CARMA3HMMER3 was run with an E-value of 0.1 for hmmscan, a minimal alignment length of 25 and a minimal score of 30 for the pairwise alignments. CARMA2.1HMMER2 was run with an E-value of 0.0001 for hmmpfam.

Experiment 1

In the first experiment CARMA3BLASTx and CARMA3HMMER3 were compared with each other in order to see which of both variants provides better taxonomic classification results (Table 1). As a third variant the older version CARMA2.1HMMER2 was also included in the comparison.

Table 1.

Comparison of the taxonomic classification accuracy of the different CARMA variants CARMA3BLASTx, CARMA3HMMER3 and CARMA2.1HMMER2

Order-filtered Species-filtered All
C3BLASTx C3HMMER3 C3BLASTx C3HMMER3 C3BLASTx C3HMMER3 C2.1HMMER2
TP FP TP FP TP FP TP FP TP FP TP FP TP FP
Superkingdom 12282 799 6668 660 20059 113 9563 516 22725 31 11276 544 6099 140
Phylum 8532 1094 4194 657 18968 183 8065 377 22626 17 10255 345 5724 238
Class 3700 1257 1983 721 15793 274 6329 322 20584 25 8822 223 4969 278
Order 2019 1158 14829 275 5084 367 20869 30 8066 220 4756 385
Family 926 531 11126 239 3400 324 18301 25 6485 223 4149 346
Genus 144 175 6897 427 1852 517 16025 107 5366 303 3487 746
Species 9 25 142 214 1142 31 809 176 2092 1135

For the order-filtered database, CARMA3BLASTx has more TPs but also more FPs than CARMA3HMMER3 at all taxonomic ranks. In the species-filtered database, CARMA3BLASTx has more TPs than CARMA3HMMER3 as before, but this time it also has fewer FPs than CARMA3HMMER3. Similar results are provided for the Unfiltered database: CARMA3BLASTx has significantly more TPs and at the same time considerably fewer FPs than CARMA3HMMER3 at all taxonomic ranks. While for the order-filtered database it is not obvious which variant should be preferred over the other, for the species-filtered and unfiltered databases CARMA3BLASTx clearly outperforms CARMA3HMMER3.

The comparison of CARMA3HMMER3 and CARMA2.1HMMER2 using the unfiltered database shows that CARMA3HMMER3 is superior to CARMA2.1HMMER2 on all taxonomic ranks from class to genus.

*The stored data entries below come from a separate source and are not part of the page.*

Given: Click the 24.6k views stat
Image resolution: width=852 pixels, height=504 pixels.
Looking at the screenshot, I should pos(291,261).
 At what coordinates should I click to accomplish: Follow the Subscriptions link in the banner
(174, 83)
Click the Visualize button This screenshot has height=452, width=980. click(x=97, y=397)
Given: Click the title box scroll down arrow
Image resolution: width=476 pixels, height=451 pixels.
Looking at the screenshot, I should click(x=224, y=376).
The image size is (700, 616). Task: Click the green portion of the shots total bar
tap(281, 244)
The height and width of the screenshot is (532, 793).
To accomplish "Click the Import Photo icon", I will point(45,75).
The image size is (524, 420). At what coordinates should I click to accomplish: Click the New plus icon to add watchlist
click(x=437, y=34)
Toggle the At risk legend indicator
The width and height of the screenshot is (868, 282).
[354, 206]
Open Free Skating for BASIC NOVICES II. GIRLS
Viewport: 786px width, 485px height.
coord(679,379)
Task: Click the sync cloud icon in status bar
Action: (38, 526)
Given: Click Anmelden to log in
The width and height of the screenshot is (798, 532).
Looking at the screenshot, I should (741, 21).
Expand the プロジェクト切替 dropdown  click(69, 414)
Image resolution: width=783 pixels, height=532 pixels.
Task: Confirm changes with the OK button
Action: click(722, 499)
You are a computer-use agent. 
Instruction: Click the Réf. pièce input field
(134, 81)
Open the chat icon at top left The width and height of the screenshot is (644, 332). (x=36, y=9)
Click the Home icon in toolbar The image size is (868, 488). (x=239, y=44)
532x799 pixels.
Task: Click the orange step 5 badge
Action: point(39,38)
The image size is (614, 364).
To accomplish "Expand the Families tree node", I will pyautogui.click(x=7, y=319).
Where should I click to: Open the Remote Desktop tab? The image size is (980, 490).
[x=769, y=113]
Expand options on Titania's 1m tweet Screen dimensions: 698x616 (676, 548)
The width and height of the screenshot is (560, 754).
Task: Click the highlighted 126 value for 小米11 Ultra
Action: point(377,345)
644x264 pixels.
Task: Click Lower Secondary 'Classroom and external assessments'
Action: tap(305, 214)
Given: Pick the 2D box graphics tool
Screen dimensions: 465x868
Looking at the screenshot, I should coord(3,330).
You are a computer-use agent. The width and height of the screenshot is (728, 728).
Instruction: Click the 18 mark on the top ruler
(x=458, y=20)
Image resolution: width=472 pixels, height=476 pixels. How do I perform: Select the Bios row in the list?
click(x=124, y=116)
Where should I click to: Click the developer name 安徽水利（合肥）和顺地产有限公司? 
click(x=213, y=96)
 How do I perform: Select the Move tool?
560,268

Fraction of fall-back method on the overall classification

About 10–20% of all metagenomic reads that have been classified with CARMA3BLASTx were classified using the fall-back method (see Table 2). Of these, about one half of the reads were classified with the fall-back method because they had only one BLAST hit in the corresponding database.

Table 2.

The total number of reads (‘total’) classified with CARMA3BLASTx and the number of reads classified with the fall-back method (‘fall-back’)

Total Fall-back Fall-back
Single Multiple
Order-filtered 13081 2668 1397 1271
Species-filtered 20172 1907 878 1029
All 22756 2203 1159 1044

Performance on different read lengths

The performance of CARMA3BLASTx was also evaluated for other read lengths and different error models. To simulate a metagenome sequenced with 454 GS FLX Titanium, reads were created with the default 454 error model of MetaSim with an average read length of 400 bp. For the 454-GS20 and Illumina sequencing technology, reads of length 80 bp were simulated. The error model for the Illumina reads (errormodel-80bp.mconf) was downloaded separately from the MetaSim homepage. As no error model for Illumina reads longer than 80 bp was available, the 454-GS20 reads were adapted to this length. Each of the three simulated metagenomes (454-400 bp, 454-80 bp and Illumina-80 bp) was analysed using the order-, species- and unfiltered protein databases. The results are given in Supplementary Tables S2–4.

In general, the 400 bp reads provide more classifications than the 265 bp. In addition, in many cases the 400 bp reads account for more TPs and fewer FPs than the 265 bp reads. This is the case in the species-filtered database at taxonomic ranks class to family, but also for the unfiltered database at taxonomic ranks superkingdom, family and genus. As expected, the shorter 454-80 bp reads perform worse than the 454-265 bp reads. This is clearly shown for the species-filtered database at taxonomic rank family and the unfiltered database at taxonomic ranks phylum to family.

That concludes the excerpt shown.